| SOURCE PASSAGE |
# Part 2. List and Tuples

#### 1.- In some cases, it is necessary to efficiently perform insertion or removal of elements both at the beginning and at the end of the collection. Measure the time for the following operations with N = 10000, 20000, 30000 elements:

    a.Delete lastelement of a list via pop()
    b.Delete firstelement of a list via pop(0)
    c.Append 1 at the end of the list.
    d.Insert 1 at the beginning of the list insert(0, 1)

#### Make a table with your results. It should looks like table on Chapter 2: Pure Python Optimization (pp. 38) from the book G. Lenaro (2017). Python high Performance. Second Edition. UK: Packt Publishing Ltd.

| STATED PROBLEM |
Write what comes next in the Python list and tuple exercise, starting right after its instruction to build a results table like the one in the book.

| GIVEN MATERIAL |
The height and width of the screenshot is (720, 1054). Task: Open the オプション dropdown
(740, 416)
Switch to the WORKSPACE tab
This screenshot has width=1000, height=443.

| RESPONSE TO THIS EXERCISE |
### For N = 10,000 elements:

In [52]:
import timeit
import pandas as pd

# Number of elements
N = 10000

# Operations to be measured
operations = {
    "Delete last element (pop)": "lst.pop()",
    "Delete first element (pop(0))": "lst.pop(0)",
    "Append 1 at the end": "lst.append(1)",
    "Insert 1 at the beginning": "lst.insert(0, 1)"
}

# Measure time for each operation
results = {}
for description, operation in operations.items():
    setup_code = f"lst = list(range({N}))"
    time_taken = timeit.timeit(stmt=operation, setup=setup_code, number=1000)
    results[description] = time_taken

results_microseconds = {operation: time * 1e6 for operation, time in results.items()}  # convert seconds to microseconds

# Convert results to a visual table
results_df_microseconds = pd.DataFrame(list(results_microseconds.items()), columns=['Operation', 'Time (microseconds)'])
results_df_microseconds

Unnamed: 0,Operation,Time (microseconds)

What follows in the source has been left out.